Wednesday, November 11, 2009: 9:00 AM

Whitney P. Witt, PhD, MPH , Department of Population Health Sciences, School of Medicine and Public Health, University of Wisconsin-Madison, Madison, WI
Thomas DeLeire, PhD , Department of Population Health Sciences, University of Wisconsin, Madison, Madison, WI
Erika W. Hagen, PhD, MS , Department of Population Health Sciences, University of Wisconsin, Madison, Madison, WI
Margarete Wichmann , Department of Population Health Sciences, University of Wisconsin, Madison, Madison, WI
John Hampton, MS , Paul P. Carbone Comprehensive Cancer Center, University of Wisconsin, Madison, Madison, WI
Serious mental health problems disproportionately affect women, and are particularly prevalent during childbearing years. However there is a paucity of research on the prevalence and determinants of antepartum mental health problems in representative US populations.

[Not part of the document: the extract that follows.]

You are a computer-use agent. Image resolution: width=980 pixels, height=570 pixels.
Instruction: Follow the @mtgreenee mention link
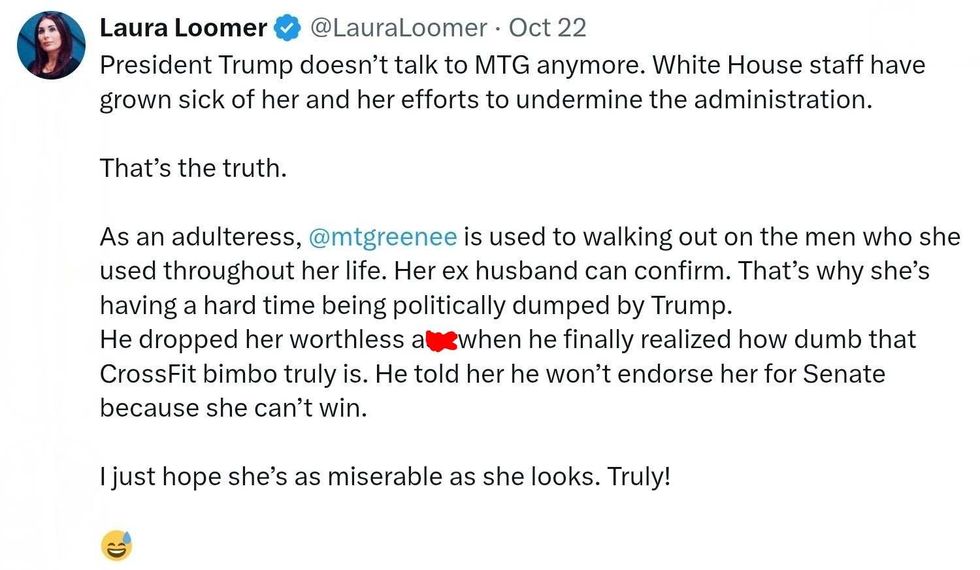click(x=384, y=237)
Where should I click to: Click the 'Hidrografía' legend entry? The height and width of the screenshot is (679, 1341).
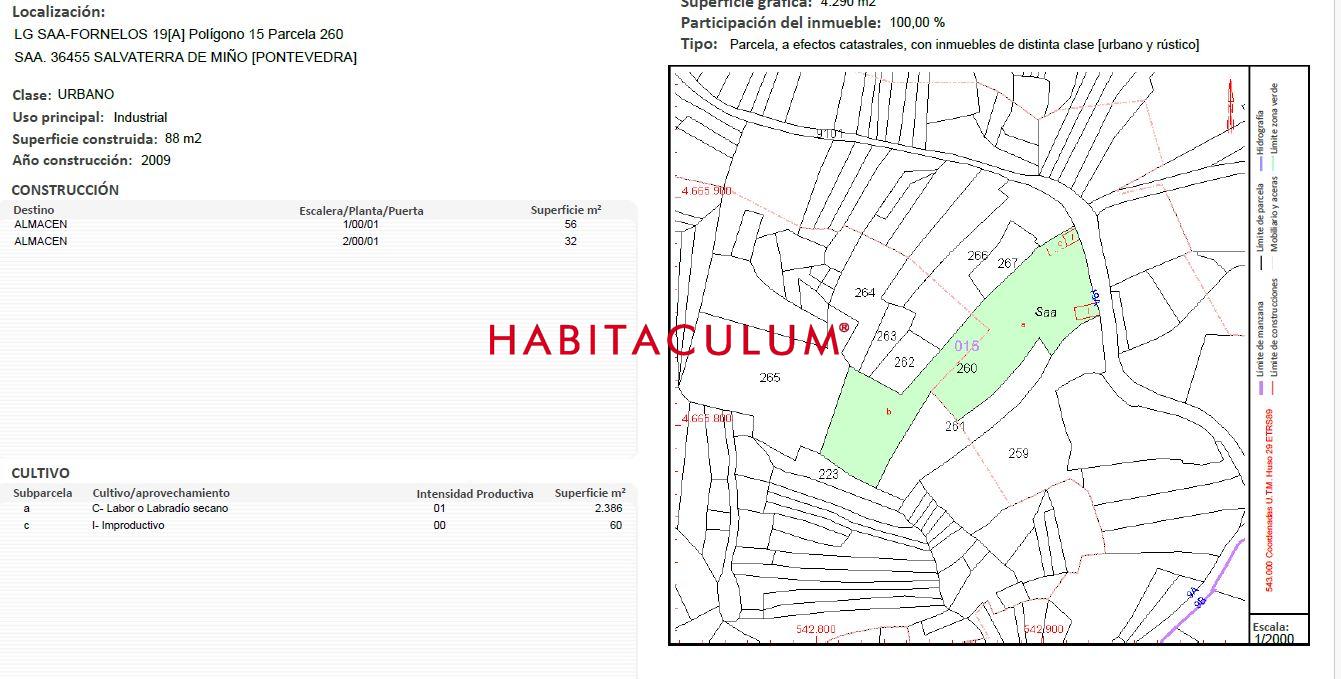pyautogui.click(x=1260, y=132)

We examined data on 1,107 pregnant women from five panels of the 1996-2000 Medical Expenditure Panel Survey (MEPS). Poor antepartum mental health was defined as a report of depression or anxiety, or a subjective global mental health rating of “fair” or “poor” on a 5-point scale. Multivariate regression analyses were used to model the odds of poor mental health during pregnancy, controlling for confounders.

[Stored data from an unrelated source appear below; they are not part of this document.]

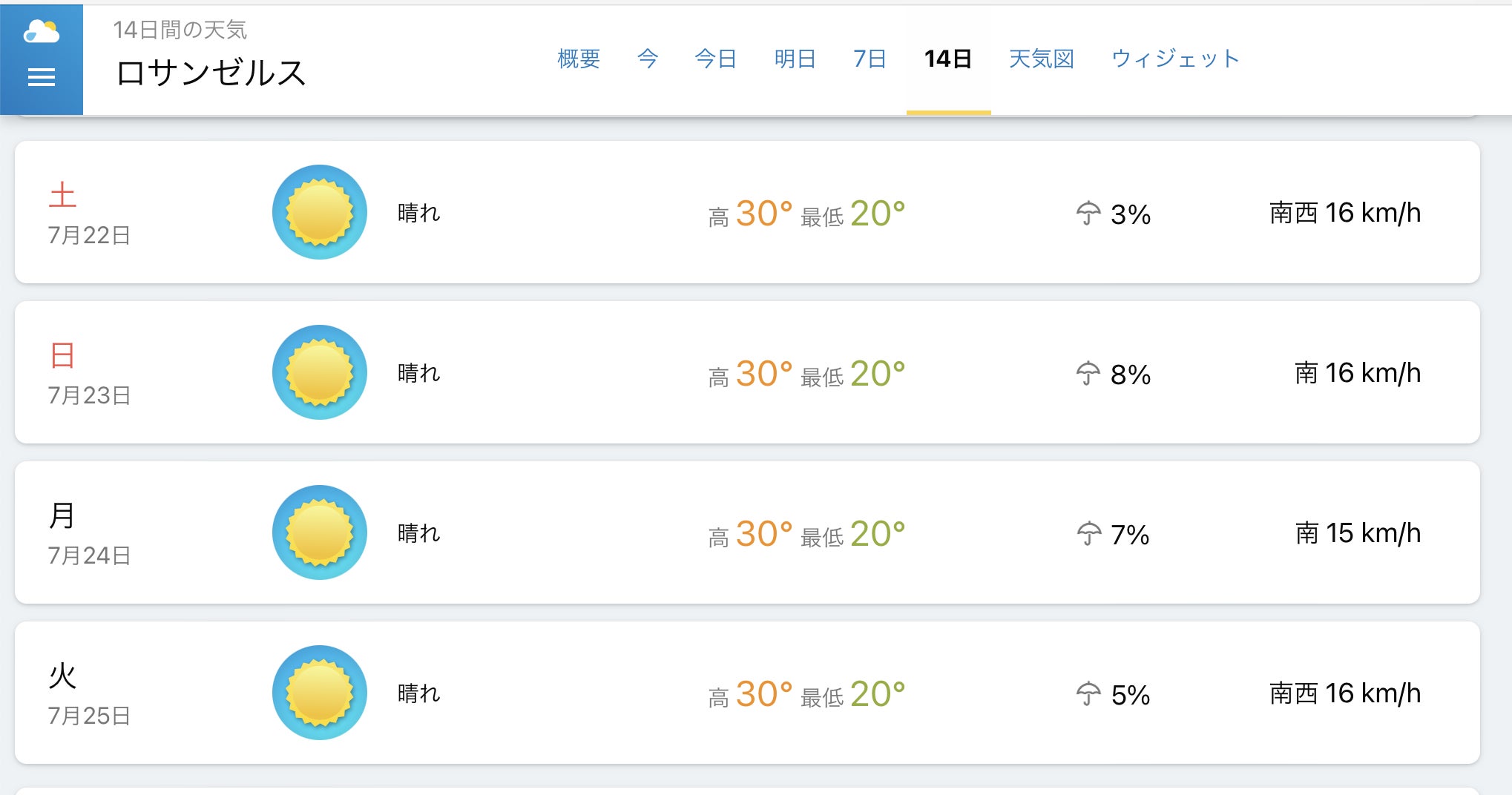
Task: Select the 今日 tab
Action: (716, 59)
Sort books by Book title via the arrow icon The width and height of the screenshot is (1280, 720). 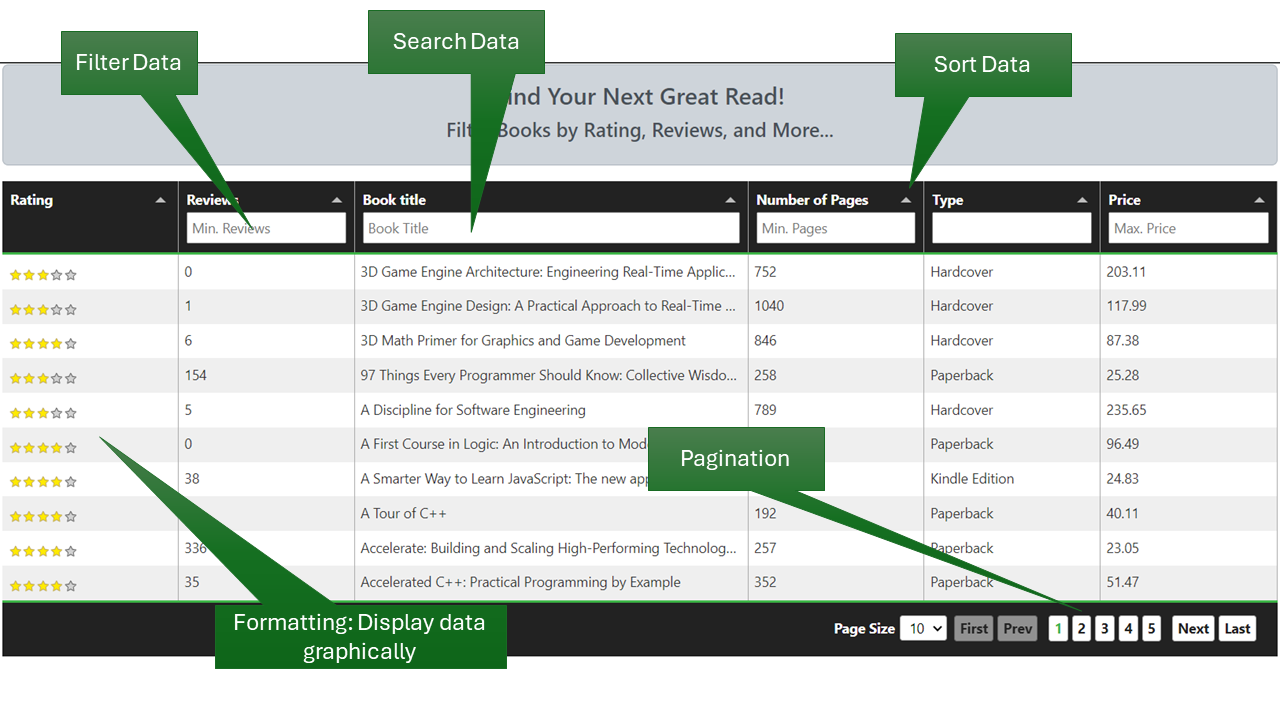point(731,199)
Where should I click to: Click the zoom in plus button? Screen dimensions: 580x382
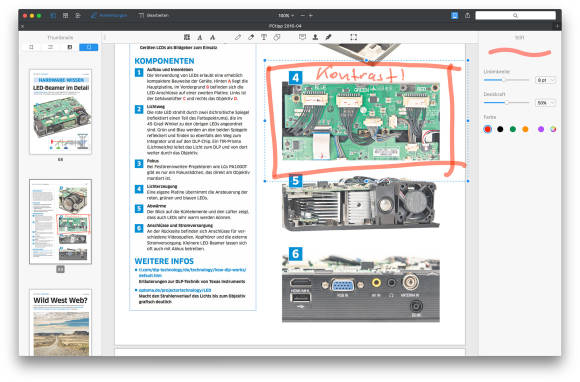pyautogui.click(x=311, y=16)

Approximately 8% of women in the US reported experiencing poor mental health during pregnancy. Multivariate analyses revealed that a history of mental health problems before pregnancy was the strongest correlate of antepartum mental health problems. Women caring for small children, who are unmarried, living in poverty, or living with chronic medical conditions were all more likely to report antepartum mental health problems.

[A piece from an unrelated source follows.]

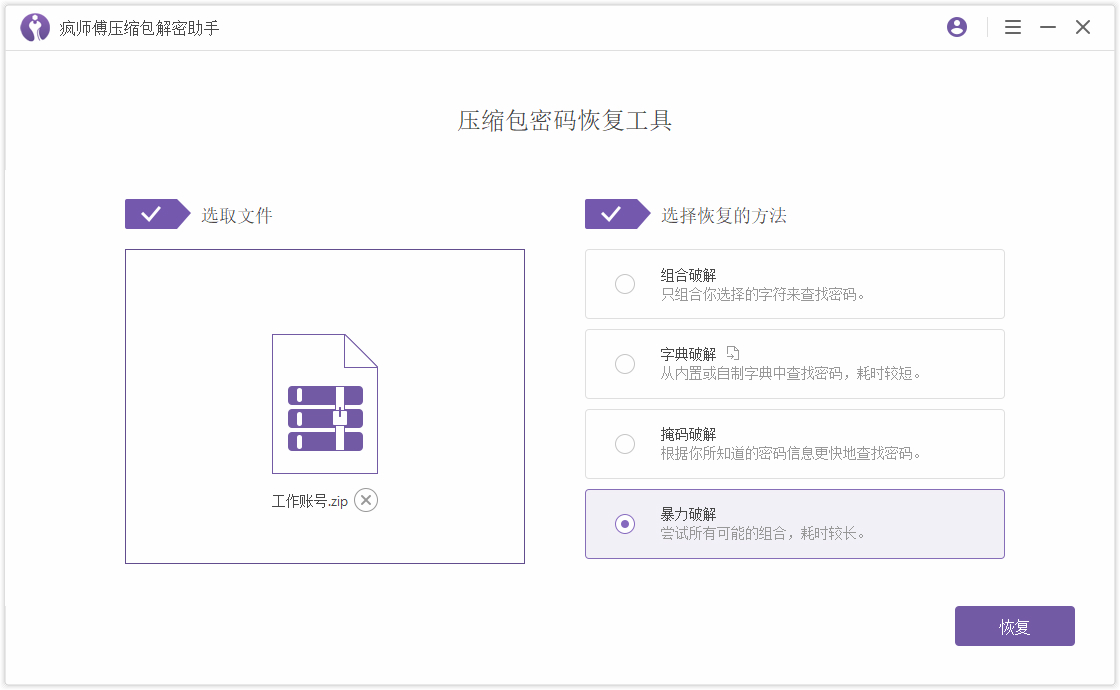Click the 恢复 recovery button
Screen dimensions: 1120x690
point(1014,625)

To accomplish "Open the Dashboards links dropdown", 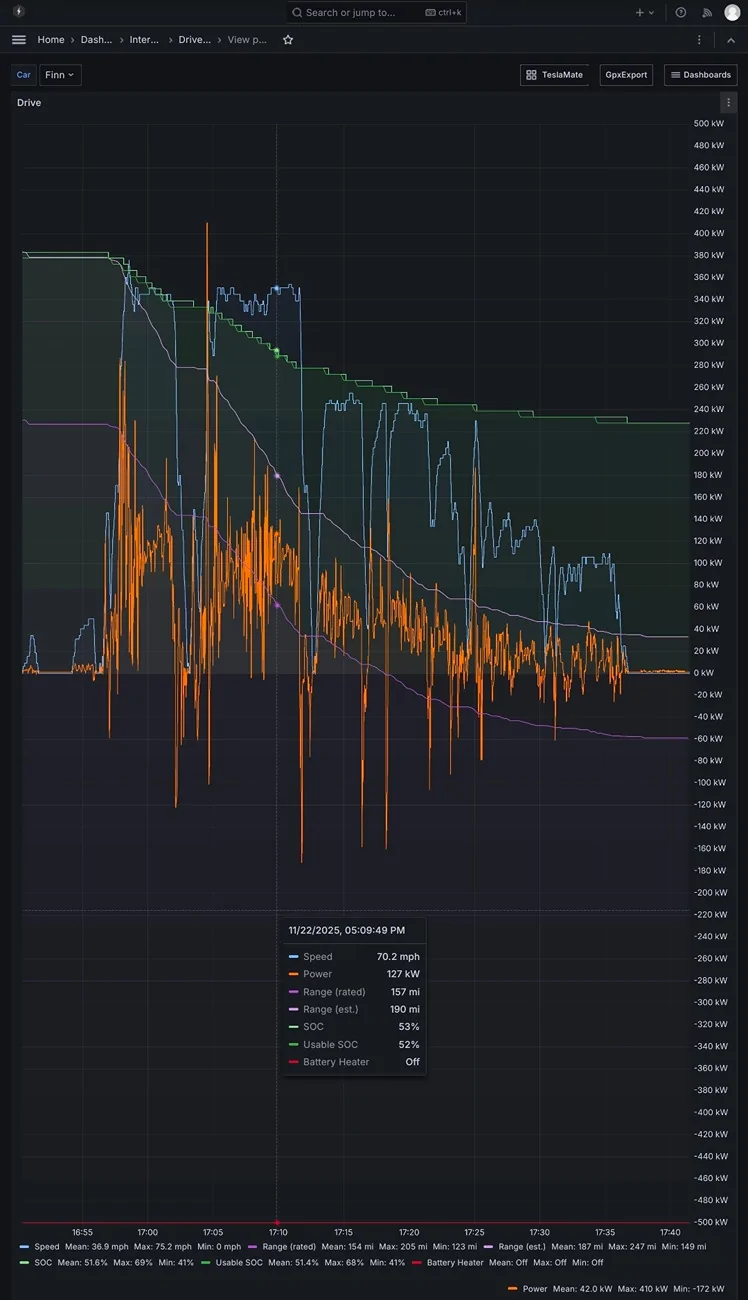I will (700, 75).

This study identifies key risk factors associated with antepartum mental health problems in a nationally representative population-based sample of pregnant women. Women living in poverty, with low social support, in poor health, caring for small children, or with a history of poor mental health are at an increased risk of having antepartum mental health problems. Understanding these risk factors is critical to designing effective interventions, reducing inequities, and ultimately improving the long-term health of women and their children.

Learning Objectives:
1.) Discuss the association between maternal and familial factors and the risk for mental health problems among pregnant women in the US. 2.) Identify the factors associated with mental health problems during pregnancy and understand potential approaches for improving the mental health status of women during pregnancy. 3.) Discuss the need for mental health screening during pregnancy, especially for women with risk factors.

Keywords: Mental Health, Pregnancy

Presenting author's disclosure statement:

Qualified on the content I am responsible for because: I am an Assistant Professor of PHS and have been conducting maternal and child health related-research for many years.
Any relevant financial relationships? No

I agree to comply with the American Public Health Association Conflict of Interest and Commercial Support Guidelines, and to disclose to the participants any off-label or experimental uses of a commercial product or service discussed in my presentation.